» **Your assignment**
Read through the listing below and copy each line in which the word "Política" occurs.

BEGIN Information shown

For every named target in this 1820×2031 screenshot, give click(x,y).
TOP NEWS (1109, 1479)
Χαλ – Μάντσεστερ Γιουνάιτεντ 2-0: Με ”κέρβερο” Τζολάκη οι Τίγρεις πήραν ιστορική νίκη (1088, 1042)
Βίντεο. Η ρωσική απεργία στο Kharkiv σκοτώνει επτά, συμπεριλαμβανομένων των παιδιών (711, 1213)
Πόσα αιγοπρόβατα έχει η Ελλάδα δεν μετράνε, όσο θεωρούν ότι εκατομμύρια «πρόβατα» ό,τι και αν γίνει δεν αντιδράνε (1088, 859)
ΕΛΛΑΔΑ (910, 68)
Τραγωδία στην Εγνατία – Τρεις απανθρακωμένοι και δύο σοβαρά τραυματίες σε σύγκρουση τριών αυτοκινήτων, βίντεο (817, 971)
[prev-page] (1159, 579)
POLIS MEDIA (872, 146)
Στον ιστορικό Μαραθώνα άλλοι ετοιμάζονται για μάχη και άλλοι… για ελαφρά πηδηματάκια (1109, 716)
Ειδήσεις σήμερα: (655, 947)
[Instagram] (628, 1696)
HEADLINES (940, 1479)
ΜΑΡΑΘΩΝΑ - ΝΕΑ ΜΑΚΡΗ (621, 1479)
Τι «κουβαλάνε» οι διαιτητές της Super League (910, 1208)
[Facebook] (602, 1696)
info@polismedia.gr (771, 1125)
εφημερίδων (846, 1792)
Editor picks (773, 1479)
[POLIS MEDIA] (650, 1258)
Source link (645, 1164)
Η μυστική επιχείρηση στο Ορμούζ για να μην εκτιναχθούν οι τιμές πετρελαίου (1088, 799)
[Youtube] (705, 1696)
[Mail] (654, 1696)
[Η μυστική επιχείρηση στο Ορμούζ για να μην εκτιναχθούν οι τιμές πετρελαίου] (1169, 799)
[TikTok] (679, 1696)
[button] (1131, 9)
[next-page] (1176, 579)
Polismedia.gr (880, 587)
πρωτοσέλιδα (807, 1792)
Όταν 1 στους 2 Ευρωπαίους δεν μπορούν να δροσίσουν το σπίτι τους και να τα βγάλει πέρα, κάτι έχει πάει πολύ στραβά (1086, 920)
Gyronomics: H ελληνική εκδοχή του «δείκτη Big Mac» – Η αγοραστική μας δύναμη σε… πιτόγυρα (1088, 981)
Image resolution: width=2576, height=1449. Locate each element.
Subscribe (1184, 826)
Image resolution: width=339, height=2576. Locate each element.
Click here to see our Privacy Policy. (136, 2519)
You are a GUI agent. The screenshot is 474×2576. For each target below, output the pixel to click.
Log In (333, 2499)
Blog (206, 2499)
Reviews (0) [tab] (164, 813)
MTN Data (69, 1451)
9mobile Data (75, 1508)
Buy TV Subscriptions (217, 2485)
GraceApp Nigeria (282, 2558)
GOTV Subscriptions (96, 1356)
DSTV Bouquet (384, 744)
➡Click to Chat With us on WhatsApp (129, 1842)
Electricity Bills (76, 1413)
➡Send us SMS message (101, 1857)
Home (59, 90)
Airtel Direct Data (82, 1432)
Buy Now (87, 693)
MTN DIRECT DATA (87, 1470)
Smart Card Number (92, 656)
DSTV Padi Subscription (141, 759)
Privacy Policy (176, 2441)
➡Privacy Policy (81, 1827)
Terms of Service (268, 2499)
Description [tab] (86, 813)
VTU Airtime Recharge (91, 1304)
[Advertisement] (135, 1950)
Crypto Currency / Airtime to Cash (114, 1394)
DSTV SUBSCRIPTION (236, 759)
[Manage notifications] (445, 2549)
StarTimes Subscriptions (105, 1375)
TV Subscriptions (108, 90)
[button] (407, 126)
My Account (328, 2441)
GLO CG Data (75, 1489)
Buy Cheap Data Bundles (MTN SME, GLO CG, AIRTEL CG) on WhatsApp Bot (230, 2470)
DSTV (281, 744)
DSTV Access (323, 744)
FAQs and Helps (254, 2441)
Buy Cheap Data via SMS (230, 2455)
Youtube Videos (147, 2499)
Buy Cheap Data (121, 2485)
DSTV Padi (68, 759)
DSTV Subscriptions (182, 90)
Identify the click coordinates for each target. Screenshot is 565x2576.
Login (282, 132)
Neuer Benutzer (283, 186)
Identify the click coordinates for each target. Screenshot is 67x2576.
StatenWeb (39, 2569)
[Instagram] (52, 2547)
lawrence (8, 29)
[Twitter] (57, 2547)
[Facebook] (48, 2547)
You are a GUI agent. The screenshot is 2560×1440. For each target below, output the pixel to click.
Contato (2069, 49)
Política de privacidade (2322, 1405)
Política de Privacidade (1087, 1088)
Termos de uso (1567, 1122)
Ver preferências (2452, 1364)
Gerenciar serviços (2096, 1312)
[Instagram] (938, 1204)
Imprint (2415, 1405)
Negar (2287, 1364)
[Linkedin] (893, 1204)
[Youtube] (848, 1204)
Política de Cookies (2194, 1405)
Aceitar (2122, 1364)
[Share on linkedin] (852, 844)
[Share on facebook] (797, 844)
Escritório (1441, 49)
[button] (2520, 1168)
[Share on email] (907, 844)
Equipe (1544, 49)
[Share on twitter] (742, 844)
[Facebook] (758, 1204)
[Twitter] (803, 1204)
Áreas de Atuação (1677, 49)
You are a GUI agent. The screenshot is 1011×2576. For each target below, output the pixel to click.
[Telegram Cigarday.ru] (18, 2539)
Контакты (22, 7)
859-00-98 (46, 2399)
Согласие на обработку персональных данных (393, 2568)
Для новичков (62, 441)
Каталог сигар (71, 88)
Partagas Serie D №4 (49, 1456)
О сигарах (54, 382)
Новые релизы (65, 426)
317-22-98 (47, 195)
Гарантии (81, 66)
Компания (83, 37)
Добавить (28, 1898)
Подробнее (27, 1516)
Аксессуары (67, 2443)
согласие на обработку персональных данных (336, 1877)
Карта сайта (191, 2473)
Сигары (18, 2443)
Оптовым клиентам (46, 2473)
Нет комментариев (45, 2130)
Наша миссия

END Information shown

» **Reply**
Política de privacidade (2322, 1405)
Política de Privacidade (1087, 1088)
Política de Cookies (2194, 1405)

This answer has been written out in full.